Ishraq Bouzidi lors d’un vernissage / Ph. IBIchraq Bouzidi lors d’un vernissage / Ph. IB

«Au début, il y avait mon grand frère et moi. Je le prenais toujours en exemple, je le suivais partout, j’essayais de faire comme lui. Neuf ans plus tard, mon petit frère est arrivé. Nous nous amusons à dire de lui qu’il est venu par accident», s’amuse à rappeler Ichraq, qui dessine aujourd’hui encore sa vie de famille passée au Maroc.

Ichraq Bouzidi s’installe plus tard à Rabat, où elle s’inscrit à l’Ecole nationale de l’architecture (ENA). Ce sera la ville où elle aura passé le plus de temps, essayant de concilier sa passion pour le dessin et la volonté de ses parents de la voir devenir architecte. «Je voyais en Rabat un petit cocoon comme celui de ma famille, puisque les étudiants sont réunis à Madinat Al Irfane, dont l’enceinte était marquée par un grand portail à l’époque», se souvient l’étudiante.

«La manière dont j’ai vu Rabat façonnée, entre sa médina, son architecture coloniale et ses espaces verts, a determiné ce que je suis aujourd’hui. Son paysage est contrasté, riche de constructions traditionnelles et européennes. C’est ce que j’essaye de faire aujourd’hui dans mes travaux : mettre en dialogue le modernisme et la tradition.»

Ichraq Bouzidi

En effet, les illustrations d’Ichraq Bouzidi se distinguent souvent par leurs références à des éléments traditionnels et des symboles modernes. «C’est une façon de représenter mon identité. Lorsqu’on grandit au Maroc, on porte ces deux facettes et donc j’exprime l’héritage traditionnel de ma famille et ce que je suis en vivant mon époque à la fois», explique-t-elle.

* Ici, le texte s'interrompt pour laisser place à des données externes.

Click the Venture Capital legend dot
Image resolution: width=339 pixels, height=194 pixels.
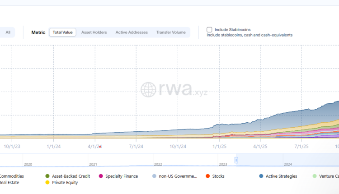(315, 176)
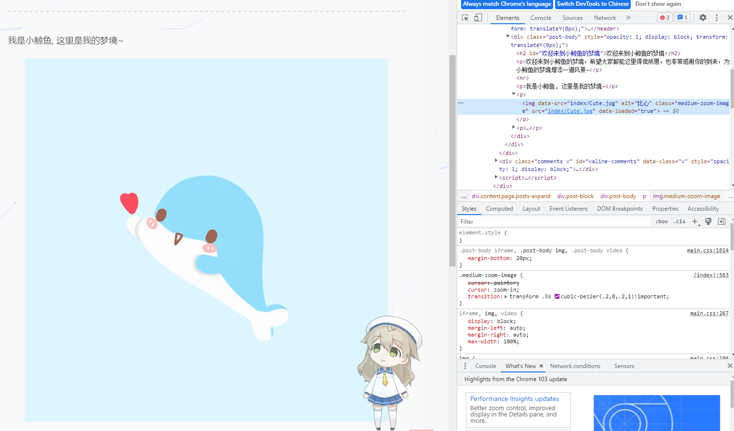
Task: Open the drawer three-dot menu
Action: pyautogui.click(x=465, y=366)
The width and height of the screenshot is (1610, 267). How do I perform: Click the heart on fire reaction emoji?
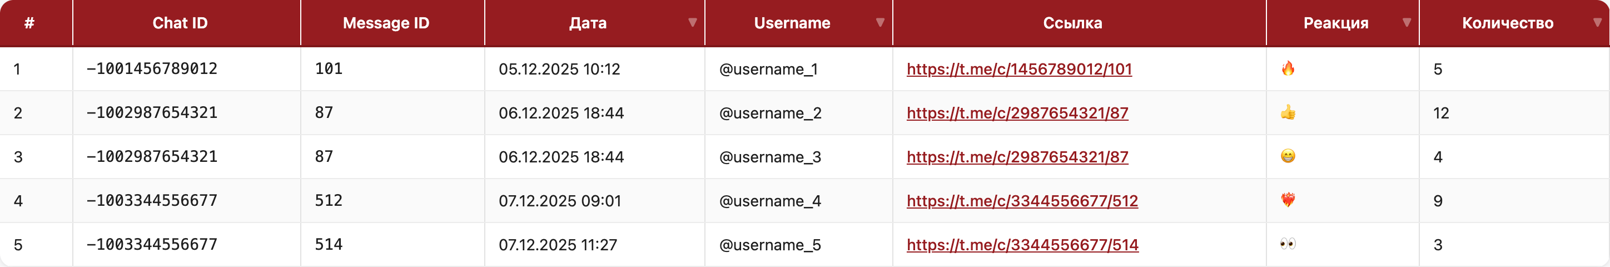(x=1288, y=200)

Une carrière plus épanouie à l’étranger

Après quatre ans d’études en architecture, Ichraq Bouzidi a décidé de quitter le Maroc en 2010. «J’ai fait partie de cette jeunesse qui était pleine d’espoir, mais qui n’arrivait pas à se trouver une place», se souvient-elle. L’étudiante s’inscrit alors en master à Namur, où elle poursuit ses études architecture et en paysage. Le ton de cette nouvelle vie a été donné dès le départ.

«Pendant mon vol aller, j’ai rencontré une personne qui s’est avéré celle avec qui j’allais travailler, une fois installée en Belgique. C’est un entrepreneur qui faisait de l’architecture environnementale. Il m’a tout de suite embauchée en tant qu’assistante architecturale. Cela m’a beaucoup aidée à financer mes études.»

Ichraq Bouzidi

Cette «chance du débutant», comme l’appelle Ichraq, lui a permis d’accéder au monde professionnel de l’architecture, à l’échelle internationale. «Etant de nature introvertie, je n’ai pas beaucoup l’habitude d’avoir une vie mondaine, d’être dépensière, de sortir beaucoup, donc je me suis intégrée très simplement en Belgique !», se rappelle-t-elle.

En 2012, le décès de son père la pousse à rentrer auprès de sa petite famille. «C’était primordial pour moi de soutenir ma mère et mes frères. Nous avons tous été choqués par cette mort inattendue, car mon père avait tout juste 48 ans et ne souffrait d’aucun problème de santé», se souvient la jeune architecte.

«Je ne m’attendais pas à ce que toutes les portes me soient ouvertes, mais j’espérais en tout cas trouver quelques opportunités qui allaient avec mes qualifications, ce qui n’a pas réellement été le cas», nous confie Ichraq Bouzidi.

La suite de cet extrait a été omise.